And everyone likes the feeling of thinking they've found a thing for themselves. Something you've uncovered through diligent research or just being a bit more ahead of the game than everyone else is more valuable to you than a thing you've been told to look at.
If you think you've discovered something yourself it becomes a thing you enthuse about to others. Something you want to take credit for and help become a success.
Like the bands it helped promote in the olden days, Myspace itself now seems to be building a weird sort of discovery-based image, with the people who use it doing the job of the band groupies of old -- spreading the message that it's kind of an OK place to be and coordinate the watching of YouTube clips all day from.

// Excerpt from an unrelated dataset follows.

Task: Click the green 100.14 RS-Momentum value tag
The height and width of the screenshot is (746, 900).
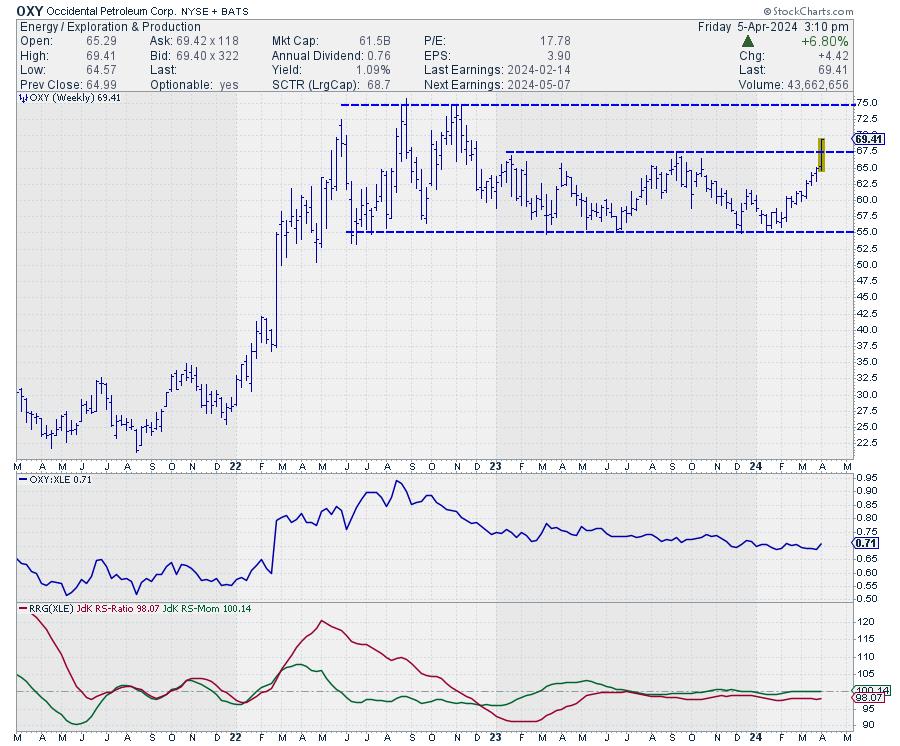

Good old Myspace, with its slick new interface, Ariana Grande tracks, integrated YouTube videos and seamless, one-click switching between the back catalogues of Lorde and Fleetwood Mac, is being discovered for the first time.
And like all things people find themselves, it's being shared and talked about enthusiastically. Before you know it Myspace might come back into fashion again, a bit like how rave came back for a fortnight and Tom Jones is on the telly all the time.
And as Facebook becomes as ubiquitous as a new Take That single and Twitter settles down to be the home of the dull puns of footballers and newsreaders, it's perhaps becoming slightly punk to be doing your social business through the edgy survivor Myspace.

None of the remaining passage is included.